11 de fevereiro de 2013

A certeza no meio das incertezas

ERA UMA VEZ... uma fase de dúvidas e incertezas, de perguntas sem respostas.

Angustia-me a busca por respostas fechadas que não encontro.
Tortura-me a autoexigência do perfeccionismo e de não me dar o direito de errar.
Uma pergunta pode ter mil respostas, depende de quem responder a questão.
A vida tem muitos caminhos, como fazer as escolhas certas?
Seguir a mente ou o coração? Existe escolha certa?

Tudo implica em vantagens e desvantagens.
O que levar em conta então para escolher?
Num mundo onde o mais certo é a mudança... como ter certeza de algo?
Se tudo muda, não podem as certezas também mudarem?

Se toda decisão implica em reavaliar, revisar, redirecionar, repensar, conforme o contexto, há segurança para alguma escolha?
Se não há mais estabilidade e o que é hoje poderá não ser mais amanhã, pode haver equilíbrio?

Vivemos numa realidade flexível e totalmente adaptável.
É difícil ver tantas mudanças como oportunidades de crescimento.
Mais fácil é encarar como obstáculo, barreira, pedra no meio do caminho que não é desejada. Frustrações do passado, arrependimento constante, mesmo que em pequenas doses.
Cansaço presente pois o que nos reserva o futuro?
Futuro, sinônimo de angústia, ansiedade, preocupação.
Mesmo sabendo que o passado é história, foi, não voltará mais.
Mesmo reconhecendo que o futuro nunca chega.

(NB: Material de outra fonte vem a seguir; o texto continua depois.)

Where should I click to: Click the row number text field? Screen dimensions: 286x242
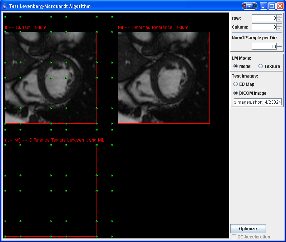pyautogui.click(x=264, y=18)
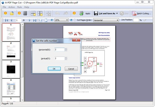This screenshot has height=107, width=155.
Task: Go to the first page
Action: click(x=6, y=20)
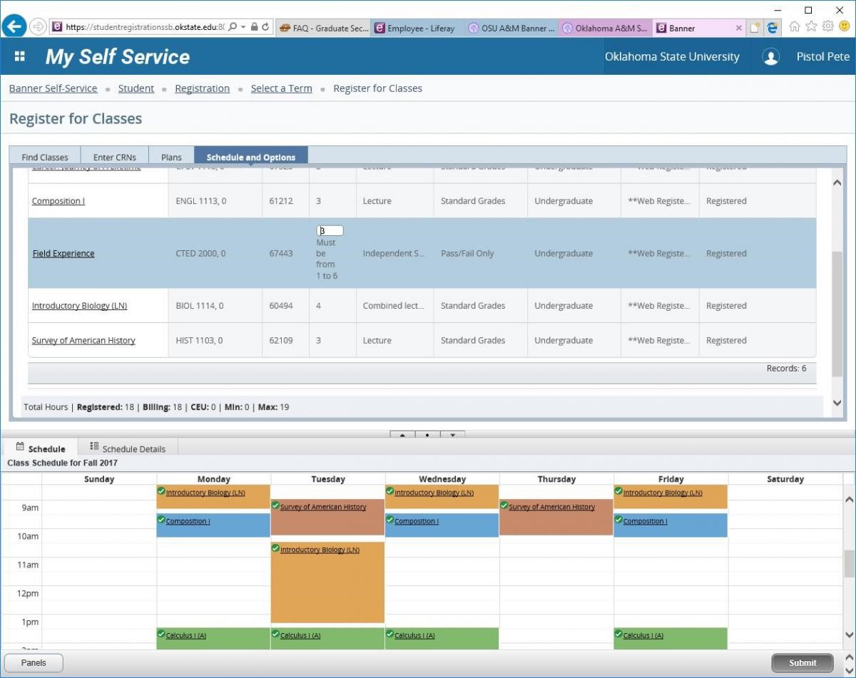Switch to the Employee - Liferay browser tab
The height and width of the screenshot is (678, 856).
click(419, 28)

Diante de toda essa situação, é raro vivenciarmos cada momento como único,
pois a vida acontece hoje, agora, no momento presente.
Sem planejamento, há receios e temores.
Com planejamento, há dúvidas, ansiedade, angústia... será que vai dar certo?
Como fazer as coisas acontecerem o quanto antes?

O tempo às vezes responde algumas dessas perguntas anteriores.
Umas demoram, outras demoram mais ainda.
Outras nem são respondidas.
Será que fazemos as perguntas certas?
Talvez  aí esteja o erro.

Então percebemos que apesar de todas as responsabilidades que assumimos,
tudo parece grande demais para simples seres humanos errantes e mortais.
Temos medo de assumir responsabilidades.
Só que não adianta fugirmos, faz parte do nosso viver.

Reclamar não vai resolver nada, só piorar ainda mais o cenário.
Nossas limitações nos angustiam.
Fazem-nos ver que somos pequenos, fracos, mal agradecidos, enfim, dependemos uns dos outros, e de Deus.

Nossa única certeza deve ser que Deus conduz nossa vida de forma sábia e poderosa.
Somos dele e precisamos dele para vivermos como lhe agrada e para o nosso bem.
O melhor é Deus que conhece.
Por todas essas dúvidas, incertezas e perguntas sem respostas, precisamos ouvir:
"Entrega o teu caminho ao Senhor, confia nele e o a mais ele fará." Sl 37.5.